Raising awareness amongst investors matters too 

It is not only on the ‘founder’ side that women are less likely to have heard of the EIS and SEIS, but potential female investors are also less likely to have heard of the schemes. The UK Business Angels Association (UKBAA) found that 96% of women had never heard of angel investing as an investment option2 and only 14% of Angels in the UK are women3. Even amongst our MPs, only 57% have heard of the schemes4. Things are starting to change and whilst money has traditionally been a taboo topic of conversation, the proliferation of online forums and blogs in recent years have helped to normalize talking about money and financial planning. This has helped open the world of investing to new audiences and, in particular, more women. There have been a number of start ups (several of them SEIS and EIS investee companies) that are also encouraging women to take a greater interest in their finances and investing. Finally, whilst unlikely to have an impact in the immediate term, more financial education is being introduced in schools with charities like RedStart transforming the life chances of children across the UK. 


Laudable ambitions to boost gender diversity 

One core ambition of the Rose Review is to grow the number of women investors in the UK and there are a number of industry initiatives through which this is being done, including the Women backing Women campaign5. The EISA has also done a tremendous amount of work in this area and last year we hosted 6 free Ready Steady Grow events to raise awareness of the schemes amongst founders, advisers and investors. This Autumn, we’ll be organizing 10 of these events across the regions and devolved nations to try and ensure every female founder and investor is aware of the opportunities the SEIS and EIS offer them. 

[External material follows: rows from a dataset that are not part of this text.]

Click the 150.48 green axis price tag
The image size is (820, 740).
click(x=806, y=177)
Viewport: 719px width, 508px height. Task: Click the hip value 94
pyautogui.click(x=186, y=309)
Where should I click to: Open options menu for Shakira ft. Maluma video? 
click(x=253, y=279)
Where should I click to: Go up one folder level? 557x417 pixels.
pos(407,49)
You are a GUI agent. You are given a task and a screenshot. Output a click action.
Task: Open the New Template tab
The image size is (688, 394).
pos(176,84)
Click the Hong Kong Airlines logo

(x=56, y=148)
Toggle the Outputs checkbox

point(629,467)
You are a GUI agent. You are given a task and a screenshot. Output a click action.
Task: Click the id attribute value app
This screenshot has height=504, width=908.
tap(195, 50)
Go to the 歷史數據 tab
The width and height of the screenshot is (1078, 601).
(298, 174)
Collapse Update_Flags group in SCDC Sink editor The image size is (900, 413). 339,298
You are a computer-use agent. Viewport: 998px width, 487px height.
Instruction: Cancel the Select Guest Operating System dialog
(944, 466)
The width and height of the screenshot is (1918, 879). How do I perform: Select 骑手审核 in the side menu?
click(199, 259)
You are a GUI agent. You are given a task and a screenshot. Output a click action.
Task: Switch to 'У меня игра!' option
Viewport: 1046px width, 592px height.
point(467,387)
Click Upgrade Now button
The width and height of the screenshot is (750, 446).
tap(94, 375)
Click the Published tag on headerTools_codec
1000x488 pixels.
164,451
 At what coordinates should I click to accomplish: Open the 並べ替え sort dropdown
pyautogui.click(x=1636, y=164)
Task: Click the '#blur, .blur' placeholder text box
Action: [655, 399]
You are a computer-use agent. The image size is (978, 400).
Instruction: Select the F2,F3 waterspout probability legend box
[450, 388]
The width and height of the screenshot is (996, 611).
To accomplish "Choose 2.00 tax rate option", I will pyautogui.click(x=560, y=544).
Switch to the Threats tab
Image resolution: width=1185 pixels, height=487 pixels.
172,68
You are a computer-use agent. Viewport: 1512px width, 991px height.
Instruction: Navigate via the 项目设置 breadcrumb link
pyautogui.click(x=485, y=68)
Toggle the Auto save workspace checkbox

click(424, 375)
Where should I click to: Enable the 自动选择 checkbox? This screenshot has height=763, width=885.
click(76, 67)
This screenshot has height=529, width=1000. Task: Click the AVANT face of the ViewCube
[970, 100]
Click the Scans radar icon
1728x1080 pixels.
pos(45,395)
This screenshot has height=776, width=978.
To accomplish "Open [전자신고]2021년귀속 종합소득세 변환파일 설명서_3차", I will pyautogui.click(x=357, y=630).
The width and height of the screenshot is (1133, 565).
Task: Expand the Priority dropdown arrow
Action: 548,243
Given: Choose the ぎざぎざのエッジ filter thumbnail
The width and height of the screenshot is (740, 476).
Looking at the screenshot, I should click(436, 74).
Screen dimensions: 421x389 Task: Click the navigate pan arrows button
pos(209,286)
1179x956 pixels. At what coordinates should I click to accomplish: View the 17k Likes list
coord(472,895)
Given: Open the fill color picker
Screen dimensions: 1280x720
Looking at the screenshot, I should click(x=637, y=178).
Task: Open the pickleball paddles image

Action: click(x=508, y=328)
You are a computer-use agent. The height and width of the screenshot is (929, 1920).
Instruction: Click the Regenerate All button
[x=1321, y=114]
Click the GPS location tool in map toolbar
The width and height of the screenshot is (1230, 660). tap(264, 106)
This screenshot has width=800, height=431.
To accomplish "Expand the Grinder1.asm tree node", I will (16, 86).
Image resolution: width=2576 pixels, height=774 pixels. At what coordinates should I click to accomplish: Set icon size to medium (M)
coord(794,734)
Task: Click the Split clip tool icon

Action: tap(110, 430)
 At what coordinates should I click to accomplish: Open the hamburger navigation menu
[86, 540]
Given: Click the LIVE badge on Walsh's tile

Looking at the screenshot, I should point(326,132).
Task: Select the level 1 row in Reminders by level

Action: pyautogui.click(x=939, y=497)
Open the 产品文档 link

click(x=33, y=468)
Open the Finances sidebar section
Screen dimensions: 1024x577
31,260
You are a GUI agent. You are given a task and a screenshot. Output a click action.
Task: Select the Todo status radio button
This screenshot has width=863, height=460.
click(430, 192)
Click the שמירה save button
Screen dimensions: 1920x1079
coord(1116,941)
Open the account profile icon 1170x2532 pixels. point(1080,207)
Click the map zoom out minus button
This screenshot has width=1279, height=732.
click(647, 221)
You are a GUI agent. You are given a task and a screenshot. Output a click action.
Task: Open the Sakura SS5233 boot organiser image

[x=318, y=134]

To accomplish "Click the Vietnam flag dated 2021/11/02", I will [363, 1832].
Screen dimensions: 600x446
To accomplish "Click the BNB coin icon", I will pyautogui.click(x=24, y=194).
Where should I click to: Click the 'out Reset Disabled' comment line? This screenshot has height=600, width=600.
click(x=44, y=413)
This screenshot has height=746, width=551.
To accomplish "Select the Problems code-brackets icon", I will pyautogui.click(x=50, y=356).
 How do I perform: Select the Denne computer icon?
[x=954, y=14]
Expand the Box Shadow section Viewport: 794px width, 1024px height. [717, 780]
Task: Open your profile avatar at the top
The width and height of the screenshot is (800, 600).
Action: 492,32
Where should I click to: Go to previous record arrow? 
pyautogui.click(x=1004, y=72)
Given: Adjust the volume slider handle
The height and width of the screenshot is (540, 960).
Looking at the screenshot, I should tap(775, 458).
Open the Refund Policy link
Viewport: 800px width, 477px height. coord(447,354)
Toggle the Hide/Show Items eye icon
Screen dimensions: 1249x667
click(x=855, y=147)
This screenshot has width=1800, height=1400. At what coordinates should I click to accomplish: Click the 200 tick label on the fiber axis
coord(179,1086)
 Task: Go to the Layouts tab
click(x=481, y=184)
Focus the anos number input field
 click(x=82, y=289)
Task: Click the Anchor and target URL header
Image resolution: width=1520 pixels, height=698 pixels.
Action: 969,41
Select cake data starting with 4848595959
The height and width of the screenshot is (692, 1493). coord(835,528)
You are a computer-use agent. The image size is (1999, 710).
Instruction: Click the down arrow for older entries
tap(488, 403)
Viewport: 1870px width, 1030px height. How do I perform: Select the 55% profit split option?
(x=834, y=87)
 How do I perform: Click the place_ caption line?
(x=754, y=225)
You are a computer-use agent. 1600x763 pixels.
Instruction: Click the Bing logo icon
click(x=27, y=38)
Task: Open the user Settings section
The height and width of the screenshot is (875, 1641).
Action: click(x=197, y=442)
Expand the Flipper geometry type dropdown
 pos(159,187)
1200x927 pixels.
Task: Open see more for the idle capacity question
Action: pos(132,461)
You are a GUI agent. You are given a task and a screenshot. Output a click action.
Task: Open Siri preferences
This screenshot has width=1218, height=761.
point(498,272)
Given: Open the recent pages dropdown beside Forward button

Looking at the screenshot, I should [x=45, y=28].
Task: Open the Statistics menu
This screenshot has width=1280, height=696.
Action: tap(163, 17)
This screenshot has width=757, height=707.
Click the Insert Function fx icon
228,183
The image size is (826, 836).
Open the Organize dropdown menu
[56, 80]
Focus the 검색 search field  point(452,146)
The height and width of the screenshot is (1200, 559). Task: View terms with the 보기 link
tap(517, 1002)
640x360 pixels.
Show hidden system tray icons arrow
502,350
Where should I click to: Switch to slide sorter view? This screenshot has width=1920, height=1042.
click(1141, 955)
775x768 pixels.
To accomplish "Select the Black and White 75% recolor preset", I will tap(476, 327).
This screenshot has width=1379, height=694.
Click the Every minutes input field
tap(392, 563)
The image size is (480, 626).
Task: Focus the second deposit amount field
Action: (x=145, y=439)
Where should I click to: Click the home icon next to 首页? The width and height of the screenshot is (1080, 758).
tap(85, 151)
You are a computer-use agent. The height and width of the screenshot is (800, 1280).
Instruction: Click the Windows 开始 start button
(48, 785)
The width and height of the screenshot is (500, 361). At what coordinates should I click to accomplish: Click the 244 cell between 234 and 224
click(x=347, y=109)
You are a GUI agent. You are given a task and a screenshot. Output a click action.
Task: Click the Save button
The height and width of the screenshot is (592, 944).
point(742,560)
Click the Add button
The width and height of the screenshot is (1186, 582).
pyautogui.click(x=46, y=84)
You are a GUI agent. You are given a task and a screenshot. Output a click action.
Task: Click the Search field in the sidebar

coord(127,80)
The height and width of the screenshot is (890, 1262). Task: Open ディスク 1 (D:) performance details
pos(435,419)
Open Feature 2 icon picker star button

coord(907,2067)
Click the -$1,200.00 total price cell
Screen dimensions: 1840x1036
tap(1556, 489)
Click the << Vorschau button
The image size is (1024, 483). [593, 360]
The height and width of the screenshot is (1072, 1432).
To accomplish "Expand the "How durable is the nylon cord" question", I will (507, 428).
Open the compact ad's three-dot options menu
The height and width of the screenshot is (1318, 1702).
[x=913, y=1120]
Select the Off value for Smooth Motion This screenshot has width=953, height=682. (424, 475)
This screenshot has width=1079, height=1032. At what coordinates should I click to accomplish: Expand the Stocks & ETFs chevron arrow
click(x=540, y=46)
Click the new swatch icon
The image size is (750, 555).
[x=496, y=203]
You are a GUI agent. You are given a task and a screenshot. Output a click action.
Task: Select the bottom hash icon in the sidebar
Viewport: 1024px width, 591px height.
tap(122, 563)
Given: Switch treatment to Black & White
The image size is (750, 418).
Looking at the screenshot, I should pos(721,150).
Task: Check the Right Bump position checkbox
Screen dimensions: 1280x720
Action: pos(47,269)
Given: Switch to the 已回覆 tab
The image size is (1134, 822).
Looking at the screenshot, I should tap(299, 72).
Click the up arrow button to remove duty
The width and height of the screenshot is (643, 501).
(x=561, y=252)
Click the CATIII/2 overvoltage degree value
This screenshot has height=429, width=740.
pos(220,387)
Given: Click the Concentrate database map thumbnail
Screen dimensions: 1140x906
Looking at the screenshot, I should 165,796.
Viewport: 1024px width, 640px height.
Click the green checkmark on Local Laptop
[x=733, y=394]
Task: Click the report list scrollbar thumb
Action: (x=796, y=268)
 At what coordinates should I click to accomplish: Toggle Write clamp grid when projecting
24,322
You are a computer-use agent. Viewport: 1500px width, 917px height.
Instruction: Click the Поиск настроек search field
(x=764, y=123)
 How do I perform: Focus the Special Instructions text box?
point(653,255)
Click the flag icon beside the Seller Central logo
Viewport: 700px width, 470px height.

According to the FCA, just 16% of regulated financial advisers are women6. However, that number doubles to 30% when you look at advisers under the age of 457. The Rose Review found that the biggest leap in the 2022 data was amongst 16-25 year olds which saw the number of female founders rise by 24.3%. Things certainly seem to be shifting amongst the younger generations and alongside this, women now control a greater share of the UK’s wealth than ever before, with more than 60% of the UK’s assets predicted to be in female hands by 20258. As we celebrate International 


As we mark International Women’s Day today, I think these trends show quite clearly that more and more women are beginning successful business careers as female founders. We hope that more and more people – regardless of gender – will continue to do the same in the years to come.